Everyone agrees that things are changing – the boats are getting bigger, whiter and shinier. The caravans are now the size of small houses and there are more people every year – more pressure on Ningaloo’s animals big and small to perform for the crowds.

There’s a proposal to tear down the pub at Coral Bay and replace it with a five-star hotel, while the remaining two freehold landowners at Coral Bay are looking at resort-style developments and these are likely to go ahead in some form. Further north, Exmouth is experiencing a boom, with a major marina and canal-style housing development currently under construction.
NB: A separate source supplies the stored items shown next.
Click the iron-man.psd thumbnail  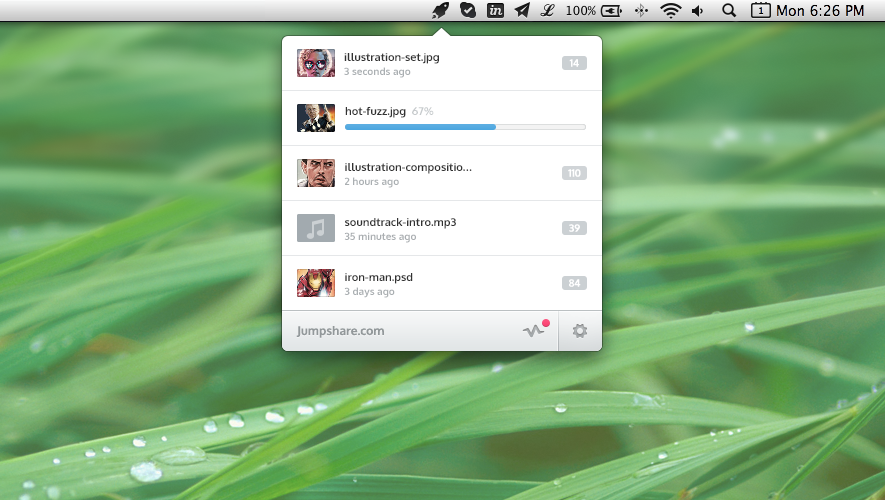pos(316,283)
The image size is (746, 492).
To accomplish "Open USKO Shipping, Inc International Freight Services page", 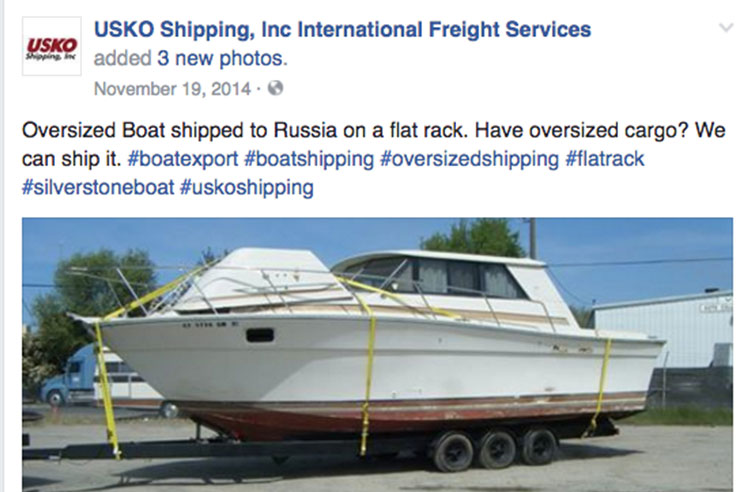I will pyautogui.click(x=342, y=30).
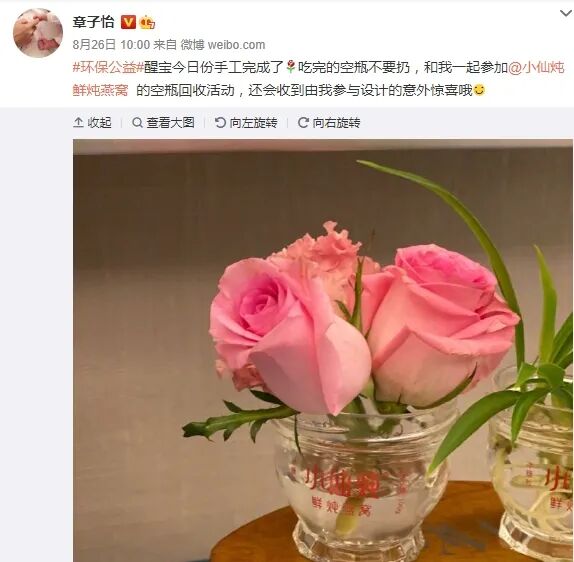Collapse image with 收起 button
This screenshot has height=562, width=574.
click(92, 122)
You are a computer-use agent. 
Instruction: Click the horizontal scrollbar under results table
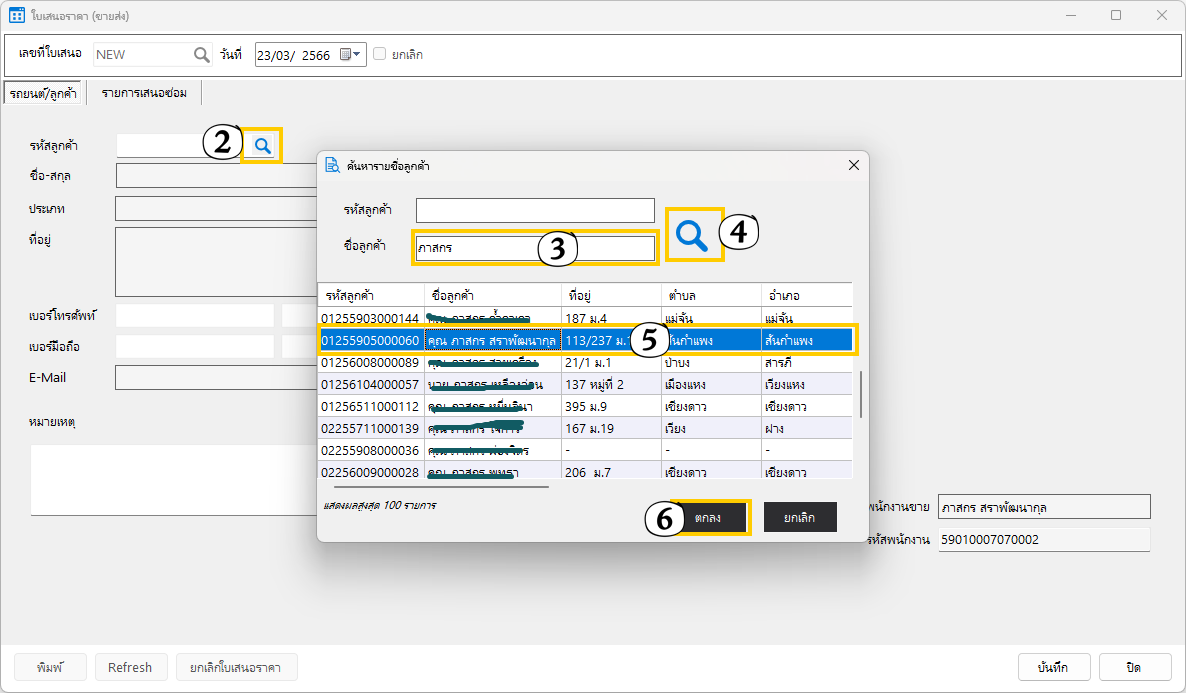tap(440, 487)
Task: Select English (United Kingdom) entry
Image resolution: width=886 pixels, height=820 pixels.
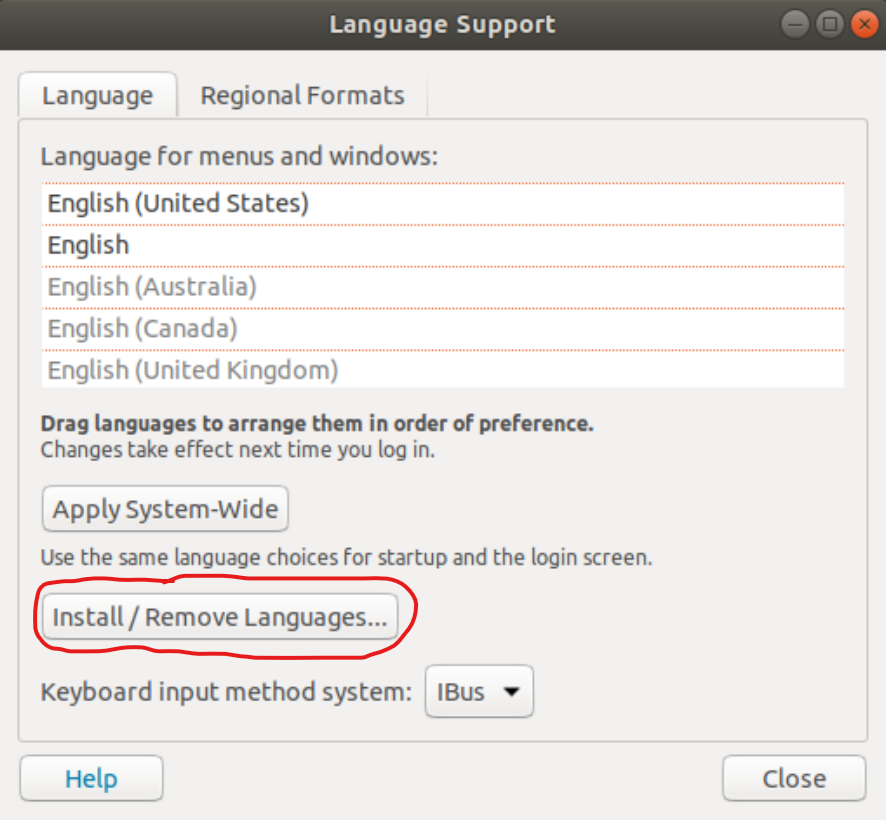Action: [192, 371]
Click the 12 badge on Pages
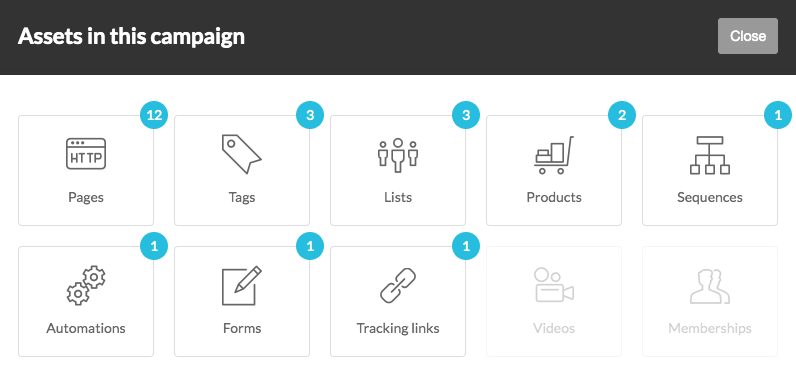This screenshot has height=371, width=796. pos(154,115)
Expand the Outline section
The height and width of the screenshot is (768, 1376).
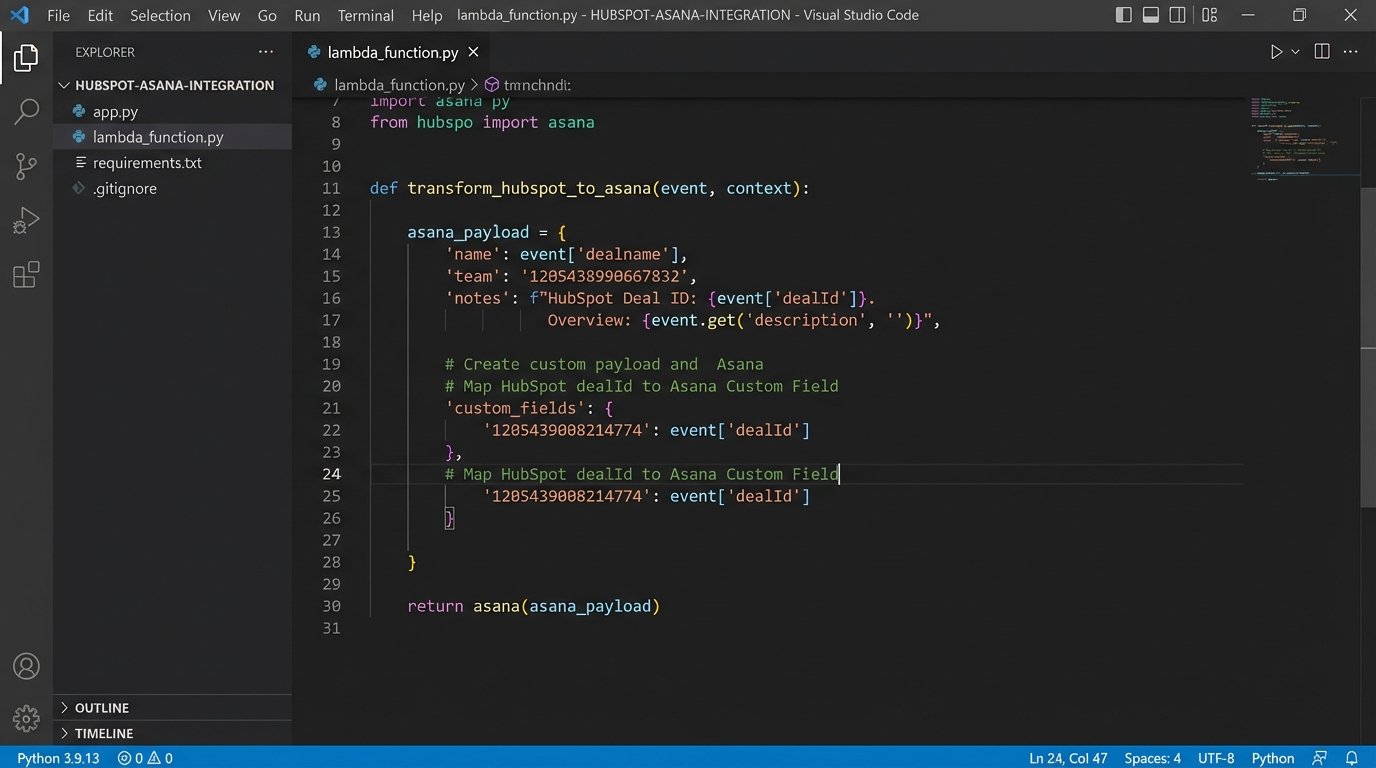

While the whale sharks might be holding their own against the rising tide of people, some are worried about creatures such as the manta ray. This includes Murdoch University manta ray researcher Frazer McGregor, who’s so passionate about the winged fish he also works as a tour-boat deckhand along the coast.

“Until now, Ningaloo has been saved by its isolation and protected by its inhospitable environment,” he says as we shoot across the water in search of dancing mantas. “But how much disturbance can they bear?”